Дедушке наливают большой бокал вина и убеждают выпить. Он виновато отшучивается и старается не рассердить «Сережиных товарищей». Он убежден, что это все мои друзья и что завтра мы все вместе идем призываться. Я поминутно краснею от ярости, оттого, что никто не хочет со мной разговаривать, даже Гуревич. Только теперь я замечаю, что здесь, за столом, кроме Саши, всего четыре человека, а я думал – десять, толпа. Один – с издевательским складом рта и манерой недоговаривать. Пробую подражать ему, но у меня ничего не выходит, я договариваю, у меня не хватает силы бросить фразу на середине. Другой отвечает всем, ни минуты не думая. Как это у него выходит? Постой, постой, ты подумай! Куда там! Я так не могу, я мучительно оттачиваю свои ответы. Третий, разговаривая, не дает себе труда смотреть на собеседника, а рассовал глаза по углам зала и оттуда, из-под мебели, извлекает свои ответы. Я попробовал сделать так же и вытащил из угла, подле стойки с вином, такое несуразное, что все переглянулись. Но не сказали ни слова. Хоть бы выругали меня! Четвертый молчит, но молчит так внушительно, что я глохну от его молчания, и при этом он презрительно поглядывает на окружающих, на всех, кроме меня. Я пытаюсь поставить себя под его взгляды, изгибаюсь, проливаю бокал, изобретаю застольную школу акробатики, все-таки мне не удается попасть в солнечную систему его взглядов.

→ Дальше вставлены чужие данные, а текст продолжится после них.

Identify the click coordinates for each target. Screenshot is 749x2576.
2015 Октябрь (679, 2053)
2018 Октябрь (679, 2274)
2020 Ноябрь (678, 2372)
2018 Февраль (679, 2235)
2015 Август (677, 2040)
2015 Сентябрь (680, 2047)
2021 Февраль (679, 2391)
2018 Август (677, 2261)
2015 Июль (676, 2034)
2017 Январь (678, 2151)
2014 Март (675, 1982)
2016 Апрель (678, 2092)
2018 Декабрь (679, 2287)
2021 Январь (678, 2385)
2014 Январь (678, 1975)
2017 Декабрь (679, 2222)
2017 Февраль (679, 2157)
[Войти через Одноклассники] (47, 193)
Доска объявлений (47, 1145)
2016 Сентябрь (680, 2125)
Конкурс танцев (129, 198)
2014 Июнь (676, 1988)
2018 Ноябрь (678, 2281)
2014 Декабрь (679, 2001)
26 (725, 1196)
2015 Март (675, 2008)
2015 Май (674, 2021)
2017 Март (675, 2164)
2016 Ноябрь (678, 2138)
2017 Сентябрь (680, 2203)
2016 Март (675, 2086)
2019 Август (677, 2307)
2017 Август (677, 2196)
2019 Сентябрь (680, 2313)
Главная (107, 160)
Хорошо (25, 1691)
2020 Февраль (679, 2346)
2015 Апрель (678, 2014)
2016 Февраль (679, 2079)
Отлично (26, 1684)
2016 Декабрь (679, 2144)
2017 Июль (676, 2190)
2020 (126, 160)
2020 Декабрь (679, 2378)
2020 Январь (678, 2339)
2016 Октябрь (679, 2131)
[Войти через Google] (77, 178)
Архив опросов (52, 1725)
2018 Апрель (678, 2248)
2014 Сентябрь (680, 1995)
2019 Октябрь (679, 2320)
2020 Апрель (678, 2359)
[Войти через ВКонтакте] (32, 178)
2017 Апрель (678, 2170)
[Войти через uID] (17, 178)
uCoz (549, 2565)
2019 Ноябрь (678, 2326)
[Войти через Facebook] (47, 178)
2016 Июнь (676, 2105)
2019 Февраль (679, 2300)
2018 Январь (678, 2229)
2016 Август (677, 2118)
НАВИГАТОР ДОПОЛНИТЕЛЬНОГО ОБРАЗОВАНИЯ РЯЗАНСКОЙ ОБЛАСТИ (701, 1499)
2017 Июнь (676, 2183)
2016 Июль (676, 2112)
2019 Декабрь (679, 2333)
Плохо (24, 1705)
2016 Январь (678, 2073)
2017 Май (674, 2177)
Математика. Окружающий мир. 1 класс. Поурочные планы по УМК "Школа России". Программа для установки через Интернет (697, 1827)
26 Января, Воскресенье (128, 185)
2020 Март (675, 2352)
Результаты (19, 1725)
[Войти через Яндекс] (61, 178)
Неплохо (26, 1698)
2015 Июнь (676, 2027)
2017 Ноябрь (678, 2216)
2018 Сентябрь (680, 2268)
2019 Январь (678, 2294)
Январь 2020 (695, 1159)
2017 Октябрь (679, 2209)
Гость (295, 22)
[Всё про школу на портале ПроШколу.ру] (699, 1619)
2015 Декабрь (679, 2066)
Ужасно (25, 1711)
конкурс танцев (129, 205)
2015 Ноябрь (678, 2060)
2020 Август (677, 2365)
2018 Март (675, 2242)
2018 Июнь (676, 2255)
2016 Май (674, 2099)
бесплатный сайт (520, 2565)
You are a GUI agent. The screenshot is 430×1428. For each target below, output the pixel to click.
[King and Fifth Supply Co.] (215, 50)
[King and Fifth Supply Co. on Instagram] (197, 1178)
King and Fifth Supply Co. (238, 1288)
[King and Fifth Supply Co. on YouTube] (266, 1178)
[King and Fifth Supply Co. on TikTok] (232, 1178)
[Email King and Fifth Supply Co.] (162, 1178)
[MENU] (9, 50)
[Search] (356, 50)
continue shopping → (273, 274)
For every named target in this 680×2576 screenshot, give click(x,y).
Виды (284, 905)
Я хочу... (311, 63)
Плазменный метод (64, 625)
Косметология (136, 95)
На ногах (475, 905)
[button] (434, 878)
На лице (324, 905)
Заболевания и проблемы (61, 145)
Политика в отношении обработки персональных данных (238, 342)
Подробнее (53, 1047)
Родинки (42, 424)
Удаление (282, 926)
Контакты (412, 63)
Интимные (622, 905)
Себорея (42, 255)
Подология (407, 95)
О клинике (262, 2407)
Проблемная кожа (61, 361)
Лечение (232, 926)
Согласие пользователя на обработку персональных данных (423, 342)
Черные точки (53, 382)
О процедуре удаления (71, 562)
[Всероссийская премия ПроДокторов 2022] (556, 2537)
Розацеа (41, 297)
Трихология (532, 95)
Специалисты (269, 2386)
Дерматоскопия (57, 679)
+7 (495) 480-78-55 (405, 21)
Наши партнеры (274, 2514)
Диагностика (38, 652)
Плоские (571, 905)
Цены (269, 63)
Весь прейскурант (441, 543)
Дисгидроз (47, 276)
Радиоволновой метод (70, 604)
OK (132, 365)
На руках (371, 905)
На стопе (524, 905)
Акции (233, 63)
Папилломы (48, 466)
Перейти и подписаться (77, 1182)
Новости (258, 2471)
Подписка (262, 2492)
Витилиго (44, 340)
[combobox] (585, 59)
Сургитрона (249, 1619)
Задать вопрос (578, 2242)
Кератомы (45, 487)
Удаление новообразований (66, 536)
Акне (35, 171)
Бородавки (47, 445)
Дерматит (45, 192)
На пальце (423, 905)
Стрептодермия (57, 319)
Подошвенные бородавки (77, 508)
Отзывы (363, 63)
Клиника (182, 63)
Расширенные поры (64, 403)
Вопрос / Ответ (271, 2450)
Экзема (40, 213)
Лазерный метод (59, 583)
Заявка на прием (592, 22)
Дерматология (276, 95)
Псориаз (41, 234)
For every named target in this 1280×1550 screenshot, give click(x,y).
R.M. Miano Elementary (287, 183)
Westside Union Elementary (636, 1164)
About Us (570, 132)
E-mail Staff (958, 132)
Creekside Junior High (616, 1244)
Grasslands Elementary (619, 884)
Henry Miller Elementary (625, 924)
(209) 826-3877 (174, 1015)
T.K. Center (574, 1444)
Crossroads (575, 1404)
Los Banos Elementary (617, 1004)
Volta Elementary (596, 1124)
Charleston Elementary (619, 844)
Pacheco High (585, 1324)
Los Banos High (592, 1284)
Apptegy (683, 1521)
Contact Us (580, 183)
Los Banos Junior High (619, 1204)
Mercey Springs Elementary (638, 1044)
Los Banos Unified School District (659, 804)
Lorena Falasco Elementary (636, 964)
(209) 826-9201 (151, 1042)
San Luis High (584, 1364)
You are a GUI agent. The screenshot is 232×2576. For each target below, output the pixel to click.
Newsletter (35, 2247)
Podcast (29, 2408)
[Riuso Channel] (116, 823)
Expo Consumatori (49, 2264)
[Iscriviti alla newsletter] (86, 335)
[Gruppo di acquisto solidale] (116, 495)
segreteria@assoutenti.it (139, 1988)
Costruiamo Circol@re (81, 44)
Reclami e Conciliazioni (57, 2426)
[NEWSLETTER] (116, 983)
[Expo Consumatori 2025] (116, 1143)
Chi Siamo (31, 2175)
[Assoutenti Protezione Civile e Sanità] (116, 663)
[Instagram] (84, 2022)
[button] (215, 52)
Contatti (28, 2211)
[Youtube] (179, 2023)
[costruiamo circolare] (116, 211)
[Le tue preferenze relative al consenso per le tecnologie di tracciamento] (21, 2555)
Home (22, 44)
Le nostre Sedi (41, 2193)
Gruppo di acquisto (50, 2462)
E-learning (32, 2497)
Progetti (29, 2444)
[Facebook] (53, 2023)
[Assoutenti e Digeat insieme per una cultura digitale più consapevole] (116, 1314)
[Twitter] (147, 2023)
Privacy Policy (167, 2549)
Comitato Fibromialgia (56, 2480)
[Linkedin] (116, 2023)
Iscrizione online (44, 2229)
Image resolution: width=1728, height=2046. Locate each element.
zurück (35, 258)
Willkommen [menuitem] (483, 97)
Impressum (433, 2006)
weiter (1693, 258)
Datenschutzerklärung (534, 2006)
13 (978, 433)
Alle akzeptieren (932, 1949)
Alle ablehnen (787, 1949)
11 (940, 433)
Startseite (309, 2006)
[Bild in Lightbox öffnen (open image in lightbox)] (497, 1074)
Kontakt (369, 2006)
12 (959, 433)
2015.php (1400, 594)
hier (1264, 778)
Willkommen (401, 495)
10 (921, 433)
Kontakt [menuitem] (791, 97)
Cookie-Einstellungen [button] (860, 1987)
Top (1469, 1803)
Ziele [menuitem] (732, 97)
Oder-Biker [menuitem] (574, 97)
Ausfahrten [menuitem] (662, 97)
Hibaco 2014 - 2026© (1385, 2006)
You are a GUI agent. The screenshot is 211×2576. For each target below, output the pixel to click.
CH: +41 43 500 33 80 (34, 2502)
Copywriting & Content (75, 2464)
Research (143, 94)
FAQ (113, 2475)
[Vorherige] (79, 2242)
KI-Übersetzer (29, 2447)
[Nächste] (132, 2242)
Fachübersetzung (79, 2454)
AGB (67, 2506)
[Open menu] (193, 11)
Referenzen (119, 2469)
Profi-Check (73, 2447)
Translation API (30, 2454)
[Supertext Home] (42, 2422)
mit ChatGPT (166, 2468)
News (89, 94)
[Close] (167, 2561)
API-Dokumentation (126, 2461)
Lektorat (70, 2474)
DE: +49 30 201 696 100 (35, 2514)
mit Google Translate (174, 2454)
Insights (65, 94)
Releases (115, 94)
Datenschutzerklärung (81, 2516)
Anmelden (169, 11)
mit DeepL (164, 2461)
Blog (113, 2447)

Я изнеможен. Я раздавлен ощущением собственного ничтожества. Существую ли я еще? Ощущение небытия так мучительно, что я сейчас готов на все: могу поцеловать стул, могу убить человека. Но все равно – уберут труп и не посмотрят на меня.
Я существую только для дедушки. Он озабоченно смотрит на меня, не понимая, чем я обеспокоен. На вид все так хорошо: шестеро прилично одетых молодых людей весело разговаривают, отличные остроты, прекрасное вино, благовоспитанность, дружба. Отчего же Сережа нервничает? Дедушка – по своей привычке сводить все страдания к простейшим причинам: мигрени, тесной обуви, изжоге, запору – решил, что я голоден. Он взял кусок хлеба и толсто намазал его маслом и икрой.
– Кушай, Сереженька, – сказал он, – это горбушечка. Ты же любишь горбушечки.
Он побледнел от испуга – до того страшным сделалось мое лицо. Раскрыть мою тайну среди таких людей, мою мальчишескую тайну! Никто не сказал ни слова, но я понял, что моя репутация среди золотой молодежи окончательно загублена. Они ни за что не допустят в свою среду человека, который любит мещанские горбушки, намазанные маслом, – они, чьи привязанности отданы женщинам, скаковым лошадям, марке вина, способу вывязывать галстук.
Я посмотрел на дедушку с ненавистью. Почему у меня есть дедушка, даже два дедушки? Ни у кого из золотой молодежи нет родственников. Родственники – мещанство. Можно еще допустить существование матери, грустной дамы, коллекционирующей фарфор, – заходишь к ней в гостиную два раза в неделю для того, чтобы, целуя руку, выпросить денежный чек на покрытие позорного векселя, – или отца, о котором известно, что он живет с опереточной актрисой, и призывающего тебя однажды вечером в свой кабинет со словами: «Завтра утром ты отправляешься экспрессом в Бухарест заведовать отделением нашей фирмы – или твои карточные долги останутся неоплаченными». Попробуй поцелуй руку бабушке, если она вечно воняет рыбой и в ответ на поцелуй даст тебе тумака в бок, приговаривая: «Я у тебя не заслужила, Сережа, чтоб ты строил с меня насмешки!»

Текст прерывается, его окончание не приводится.